Robert burst out laughing. ‘Killed an Orpo! Manny! They’ve got the wrong man, surely?’
‘Oh Robert! It isn’t funny.’
‘Do you know where he is?’
‘No, but Tinie will.’
‘Tinie Emmerik?’
‘Yes. I’ll give you her address.’
‘Thanks.’
‘Will I see you again?’’
‘I’ve no idea.’
*
It was less than a five-m
inute walk to the Jewish Quarter. Robert crossed Jodenbree Straat, suddenly feeling, not exactly happier, but at least more alive and alert. It was years since he’d been here – down in the teeming lower depths. It made him tingle.
These grimy streets were permanently crowded. Some of the alleyways were so narrow, even the Boldoot - the night soil cart – couldn’t get through. Robert glanced up at the tenement windows. He saw a tobacco worker, high up at a third storey window, placidly rolling cigars. The man looked at him and smiled.
Vendors were plying their trades in the street, because there was no room in their houses. Robert passed rag sellers, sellers of fat to make candles, sellers of trashy glass jewellery and trinkets, sellers of cloth, of second-hand sewing-machines, of nougat. Trash, all of it. Pathetic.

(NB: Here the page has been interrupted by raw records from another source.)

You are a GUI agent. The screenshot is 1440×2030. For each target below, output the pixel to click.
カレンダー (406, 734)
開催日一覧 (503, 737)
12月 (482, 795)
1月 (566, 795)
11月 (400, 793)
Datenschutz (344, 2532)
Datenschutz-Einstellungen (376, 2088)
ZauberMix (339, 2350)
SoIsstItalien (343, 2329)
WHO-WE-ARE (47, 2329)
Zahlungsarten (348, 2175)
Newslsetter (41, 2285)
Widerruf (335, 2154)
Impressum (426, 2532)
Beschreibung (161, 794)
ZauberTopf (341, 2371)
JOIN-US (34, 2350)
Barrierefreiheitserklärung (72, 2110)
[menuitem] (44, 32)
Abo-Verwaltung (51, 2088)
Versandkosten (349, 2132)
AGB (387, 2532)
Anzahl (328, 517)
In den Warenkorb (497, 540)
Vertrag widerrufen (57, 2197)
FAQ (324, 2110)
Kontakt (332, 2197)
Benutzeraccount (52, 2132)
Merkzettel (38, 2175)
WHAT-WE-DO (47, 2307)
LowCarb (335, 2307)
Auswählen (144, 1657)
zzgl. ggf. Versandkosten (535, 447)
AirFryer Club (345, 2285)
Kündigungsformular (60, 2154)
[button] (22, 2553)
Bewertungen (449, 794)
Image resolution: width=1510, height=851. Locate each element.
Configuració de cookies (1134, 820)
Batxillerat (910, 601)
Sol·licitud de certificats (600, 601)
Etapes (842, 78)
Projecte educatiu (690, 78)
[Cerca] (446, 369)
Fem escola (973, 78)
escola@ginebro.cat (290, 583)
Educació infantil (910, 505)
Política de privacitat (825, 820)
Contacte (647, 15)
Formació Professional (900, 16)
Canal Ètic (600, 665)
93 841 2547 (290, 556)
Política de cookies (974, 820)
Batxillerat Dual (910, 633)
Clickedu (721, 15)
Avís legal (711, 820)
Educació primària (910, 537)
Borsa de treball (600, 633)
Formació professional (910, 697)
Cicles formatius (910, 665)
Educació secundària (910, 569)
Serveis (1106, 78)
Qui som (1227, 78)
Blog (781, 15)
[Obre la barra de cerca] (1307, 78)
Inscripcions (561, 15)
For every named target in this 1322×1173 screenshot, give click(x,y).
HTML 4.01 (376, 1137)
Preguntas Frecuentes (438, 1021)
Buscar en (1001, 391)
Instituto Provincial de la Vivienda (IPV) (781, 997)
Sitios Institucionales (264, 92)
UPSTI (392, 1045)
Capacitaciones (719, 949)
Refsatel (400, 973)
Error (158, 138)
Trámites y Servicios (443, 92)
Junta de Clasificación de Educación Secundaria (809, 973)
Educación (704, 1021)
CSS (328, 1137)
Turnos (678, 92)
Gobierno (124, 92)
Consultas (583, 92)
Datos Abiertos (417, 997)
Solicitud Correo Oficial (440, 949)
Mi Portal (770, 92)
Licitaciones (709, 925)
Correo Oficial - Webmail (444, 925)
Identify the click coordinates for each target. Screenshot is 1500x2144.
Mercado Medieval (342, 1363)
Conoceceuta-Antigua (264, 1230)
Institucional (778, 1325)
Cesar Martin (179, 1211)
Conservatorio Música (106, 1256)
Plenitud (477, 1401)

Ragged children in wooden shoes scampered over piles of excrement and dodged between the vendors. Two boys, in torn pullovers and filthy short trousers, were having a sword fight with long wooden swords. Their legs were unnaturally thin, like sticks of French bread.
Behind them was a ragamuffin of about ten, standing passively next to his mother, who sat weaving on her doorstep. Robert realised he was blind – trachoma - there was a lot of it in the Jewish Quarter. He slipped a coin into the boy’s hand. It was a stuiver – five cents – the first coin he found. The boy looked disappointed, as he felt it. Robert thought about giving him a kwartje, but didn’t. The boy’s mother ignored him, not breaking the rhythm of her weaving.
The stench was medieval, as the fetid brown waters of the Oude Schans, the Uilenburgergracht, the Markengracht and the Nieuwe Heerengracht all competed to impose their distinctive gamey reek.
These wretched folk of the Jewish Quarter, Robert thought, were a world away from the thriving Jews of the Spinoza Quay and Seraphati Straat – or the white-table-cloth Jews of the Transvaal, Retief Straat or Plantage. Let alone the handful of mansion-Jews of Lairesse Straat, out beyond Vondel Park. It took the Nazis to unify them all.
He turned into Batavia Straat.
Tinie had never met him, but she gave a cry of recognition as soon she opened the door: ‘Oh! It’s Robert, isn’t it? You’re Manny’s father.’ Before he could say a word, she kissed him three times, right-left-right, on alternate cheeks, in the Amsterdam fashion. ‘Oh, Manny will be so pleased! Come in, come in. Sit down.’